By passing the column name as a string to the Attribute
we tell fhirbug
that the id attribute of the Patient FHIR resource should be retrieved from the
patient_id
column.
For the birthDate
attribute we get the information from a single database column,
but it must be converted to and from a FHIR DateTime datatype. So, we will use the
DateAttribute
helper and let it handle
conversions automatically.
We will also add the name attribute, using the NameAttribute
helper.
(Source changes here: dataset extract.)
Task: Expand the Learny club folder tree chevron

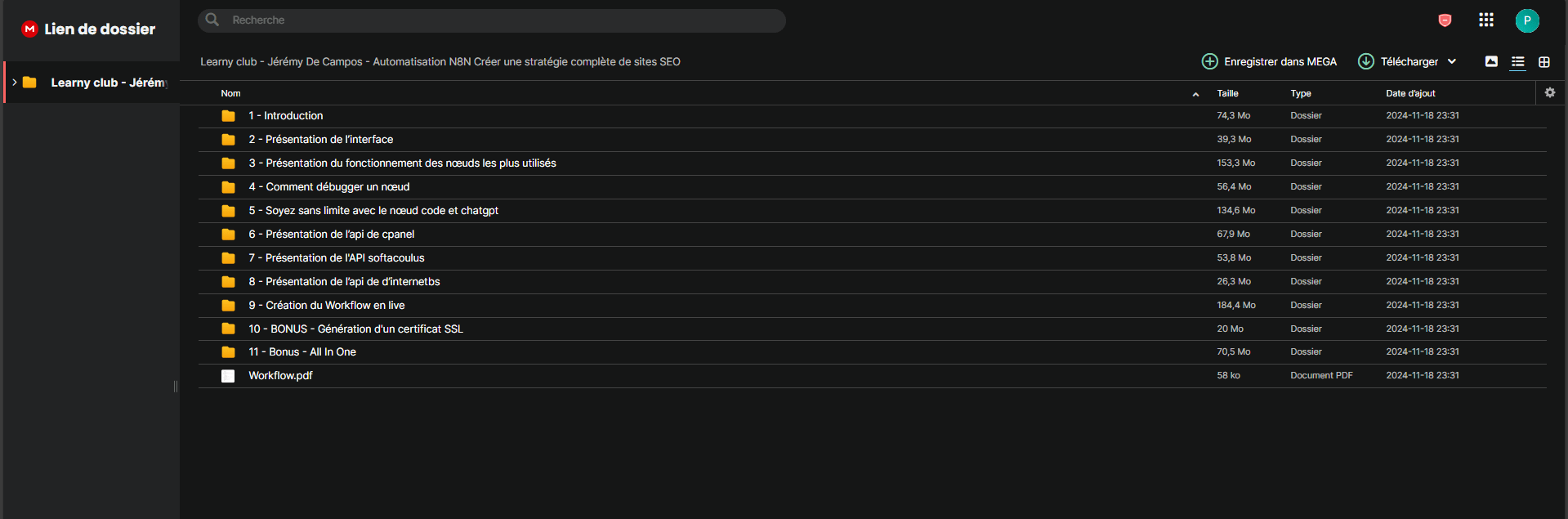Action: [x=14, y=83]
We tell it that we get and set the family name from the column last_name
and
the given name from first_name
from models import Patient as PatientModel
from fhirbug.db.backends.SQLAlchemy.models import FhirBaseModel
from fhirbug.models.attributes import Attribute, DateAttribute, NameAttribute
class Patient(PatientModel, FhirBaseModel):
class FhirMap:
id = Attribute('patient_id')
birthDate = DateAttribute('dob')
name = NameAttribute(family_getter='last_name',
family_setter='last_name',
given_getter='first_name',
given_setter='first_name')
Letting the magic happen¶
Let’s test what we have so far. First, we must provide fhirbug with some basic configuration:
>>> from fhirbug.config import settings
>>> settings.configure({
... 'DB_BACKEND': 'SQLAlchemy',
... 'SQLALCHEMY_CONFIG': {
... 'URI': 'sqlite:///:memory:'
... }
... })
Now, we import or mapper class and create an item just as we would if it were a simple SQLAlchemy model:
>>> from datetime import datetime
>>> from mappings import Patient
>>> patient = Patient(dob=datetime(1980, 11, 11),
... first_name='Alice',
... last_name='Alison')
This patient
object we have created here is a classic SQLAlchemy model.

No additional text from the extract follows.